Guinevere’s increasing importance in the Arthurian legend parallels women’s emergence, over the centuries, from an inferior role. In the early tales, Guinevere was little more than Arthur’s chattel, notable only for her beauty. By the twelfth century, however, she had become the heroine of a courtly love affair with Lancelot, the noblest of Arthur’s knights, whose reverence for her naturally increased her status.
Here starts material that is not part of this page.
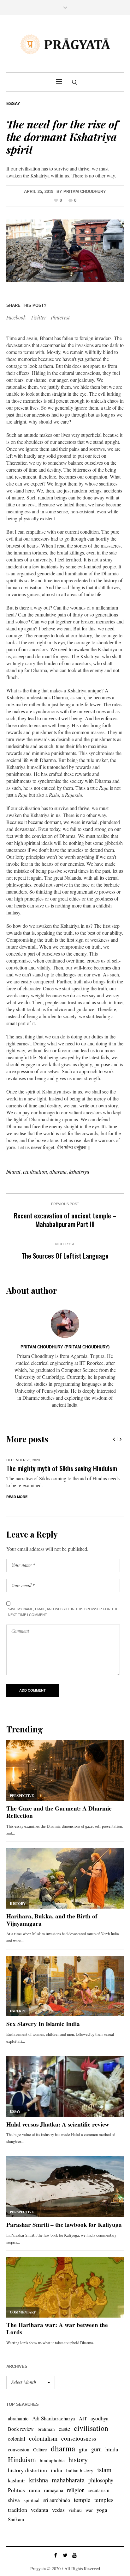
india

As each generation of storytellers and artists has retold the Arthurian legend, emphases have shifted, and fresh heroes have been given prominence. But Lancelot has been the most famous of Arthur’s knights since the twelfth century, when Countess Marie de Champagne commissioned a romance glorifying courtly love, with Lancelot as its hero. The French poem - Lancelot, le Chevalier de la Charrette (Lancelot, the Knight of the Cart), written by Chrétien de Troyes – portrayed him as the most formidable of Arthur’s knights. When Guinevere is abducted by Meleagant, Lancelot joins Gawain, in a quest to rescue her. In his haste, Lancelot rides two horses until they collapse and die, then encounters a cart-driving dwarf, who promises to help the knight continue his pursuit only if Lancelot rides in his cart. Humiliated, Lancelot climbs in, and after several trials along the way, arrives at the castle of Gorre. Guinevere is at first cold to Lancelot, but later, after he breaks into her tower, they spend a passionate night together. Lancelot, whose hand was cut while climbing the tower, leaves blood on Guinevere’s sheets as he sneaks out just before sunrise. Meleagant discovers the stain and accuses Guinevere of a tryst with another wounded knight, which leads to a duel with Lancelot in defense of her honor.